In Silencing the Past: Power and the Production of History, Michel-Rolph Trouillot contextualizes silence as “an active and transitive process” (48) in the production of historical narratives. His examination of the Haitian Revolution (1791- 1804) reveals how silences are inevitably and oftentimes, consciously written into historical narratives; thus, changing the meaning of past events and what counts as official history. The events that transpired in what was to become the largest slave revolt in the Western Hemisphere were initially interpreted by the French government and intelligentsia as minor infractions; by eighteenth-century standards, according to Trouillot, a large-scale revolt was thought impossible for blacks to conceive.

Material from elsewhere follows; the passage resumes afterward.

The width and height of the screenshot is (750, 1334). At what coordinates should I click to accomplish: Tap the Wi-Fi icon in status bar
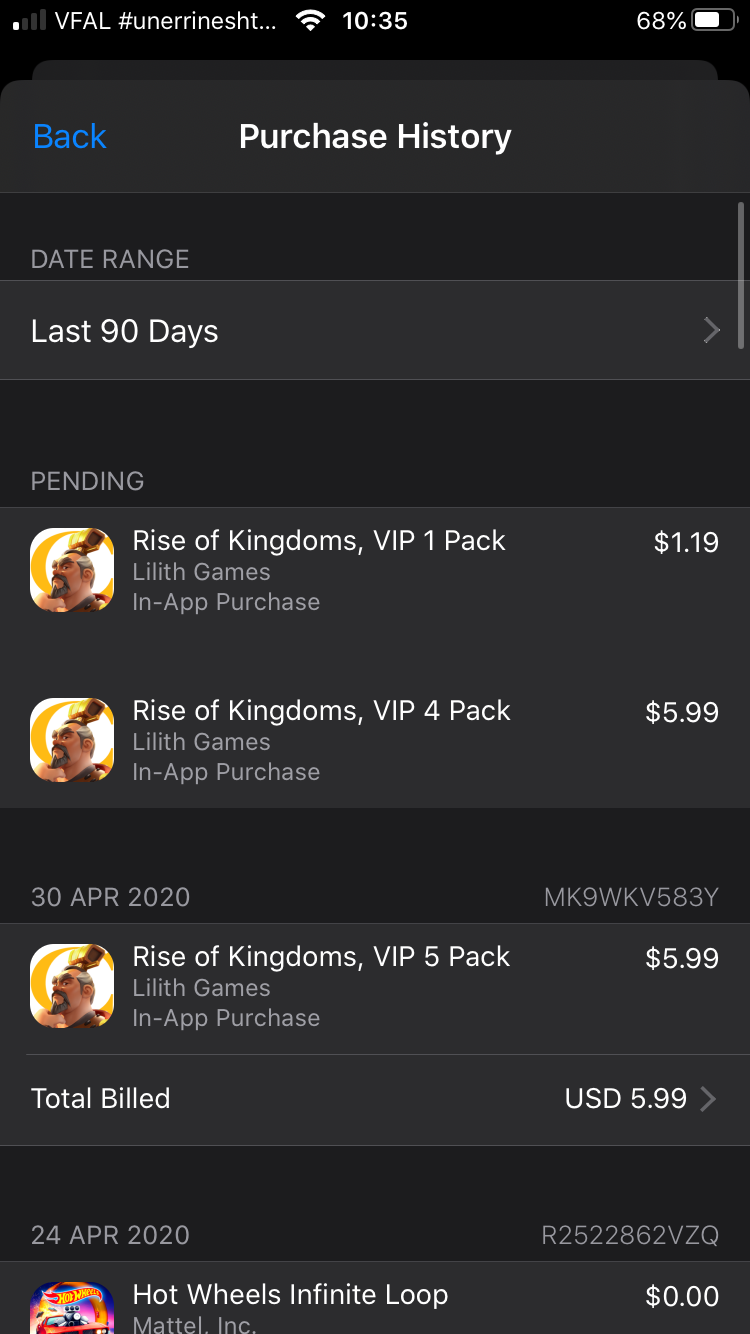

This view, commonly held by white Europeans and Americans as well as white and mulatto plantation owners, was espoused in colonial writings. Variations of the oft- quoted statement that blacks were tranquil, obedient and incapable of rebelling filled French newspapers, pamphlets and political debates, denying the insurrection as it was happening. As Trouillot contends, “ready-made categories” of blacks as less than human and incapable of conceptualizing a life of freedom “were incompatible with the idea of a slave revolution” (73). Therefore, uprisings in the Northern Province of Saint-Domingue (present-day Haiti) were treated—at least on paper—as isolated incidents, and the gravity of the mass rebellion was silenced in historical narratives.

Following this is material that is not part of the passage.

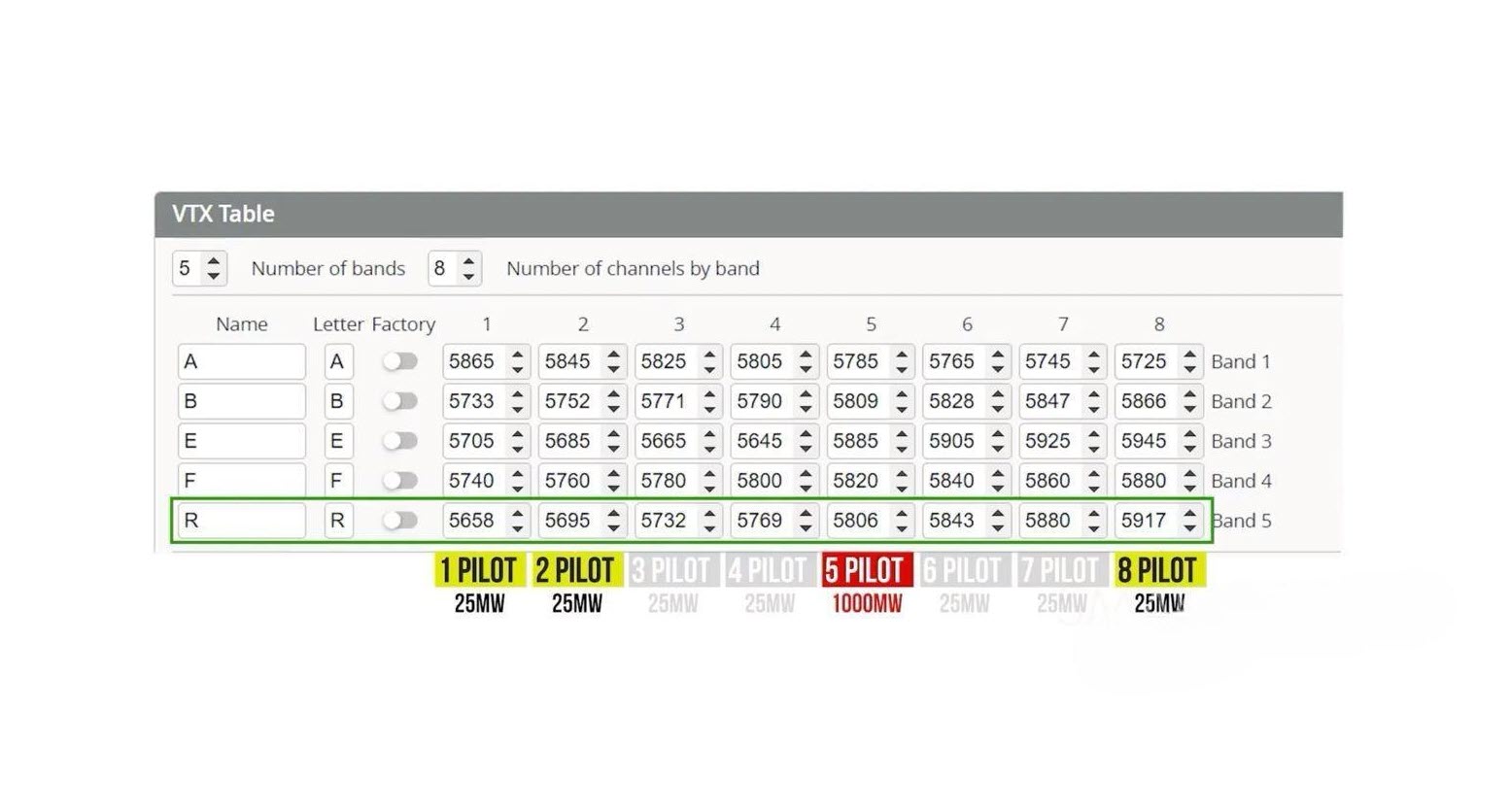This screenshot has height=812, width=1510.
Task: Click the 5658 frequency field
Action: point(472,521)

Another event that has been silenced in Haiti’s official history is the Bois Caïman ceremony, a Vodou ceremony that was also a political gathering for the leaders of the Haitian Revolution. According to various sources, on August 22, 1791,1 a maroon namedBoukman2 and a mambo (priestess) named Cécile Fatiman3 led the ceremony in a densely-wooded area during a powerful rainstorm. The gathering in the northern Morne- Rouge region attracted around two hundred rebel slaves in a show of solidarity and resistance against systematic subjugation and violence. As Boukman rallied the rebels, largely overseers, coachmen and other slaves that held prominent positions on plantations in or near the vicinity, Cécile appeared before the crowd. She brandished a knife in a solemn ritual of song and dance, and sacrificed a black pig. A bowl of blood collected from the animal was passed to each rebel and “at a signal from the priestess, they all threw themselves on their knees and swore blindly to obey the orders of Boukman, who had been proclaimed the supreme chief of the rebellion” (Geggus 81). This was the beginning of the end of French colonial rule in Haiti, and the establishment of the first black independent republic.